One pitfall of anonymity is that it strips personal background and identity markers that can matter a lot in allowing others and ourselves to understand our biases. Positionality matters. So who am I? I’m a pretty standard privileged well-off straight white guy who is interested in technology and the internet. I went to good schools, never had to worry about rent, and had access to a lot of good networks and opportunities and whatnot. In my real life (identity teaser!), I am a social scientist broadly interested in understanding digital technology and how it shapes (and is shaped by) society and economy. I have professional/intellectual background across a couple of different fields including data science / statistics, economics, science & technology studies (STS), and philosophy of technology, which I hope to bring to bear in my writing here. I like writing code and doing math stuff; but I also like reading and writing.

**What am I planning to do here?** I am planning to write things (duh), probably mostly about the internet, web3, and society from my mix of perspectives.

What I am certainly _not_ hoping to be is a web3 acolyte / promoter or general tech-solutionist type. I’ve worked in Silicon Valley before (more teaser!), and was always turned off by the blind faith and certitude in the value/potential of technological “progress”, often bolstered by hype and herd mentality. I think everyone agrees that there is _tons_ of this naive tech progressivism in the tech world in general and the web3 space in particular. Part of my purpose here is to make sense of (and likely critique) the narratives bolstering that hype.

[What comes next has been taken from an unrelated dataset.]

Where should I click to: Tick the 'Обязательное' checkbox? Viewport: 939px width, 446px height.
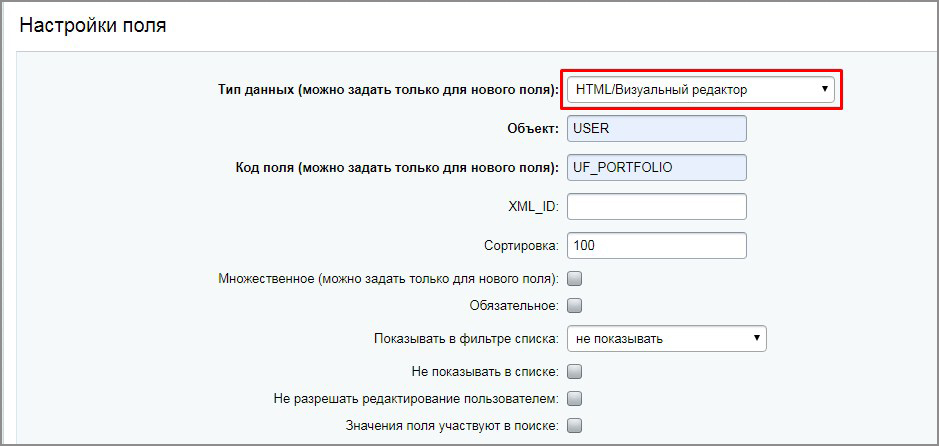[x=575, y=306]
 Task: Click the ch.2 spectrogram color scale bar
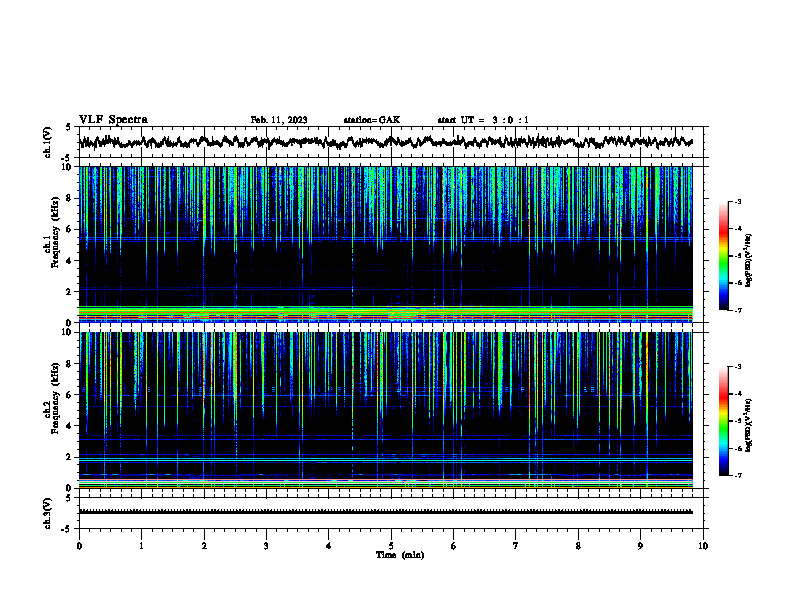click(x=723, y=421)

With that said, I am also not here to be a thoroughgoing “tech skeptic” type. As alluded above, I think that much of the Silicon Valley tech world -- and the narratives and products it produces -- are deserving and in need of deep critical attention. The web3 world obviously inherits (and perhaps amplifies) most of the same blind spots. Still, the skeptic identity has its own set of pitfalls in my view, and I generally find myself wanting to criticize the overconfident tech critics just as much as the overconfident technologists themselves. Technology often _does_ have real effects on the world which are good for some and bad for others. As much as naive tech progressivism may be worthy of critique and ridicule, it also is the case that technology _is_ one of the central modes by which we regulate the world (see [e.g.](https://en.wikipedia.org/wiki/Pathetic_dot_theory) for one articulation of this idea) for good or bad.

For me, the aim in thinking about technology and society always comes back to governance. How are we making decisions about the direction and consequences of technological development? Who is in charge, how, and on what terms? What imaginaries shape and inform these choices? And once they _are_ made, how can we understand what are the consequences? Who benefits and who is harmed, and how? And how does that link back to the initial governance decision itself?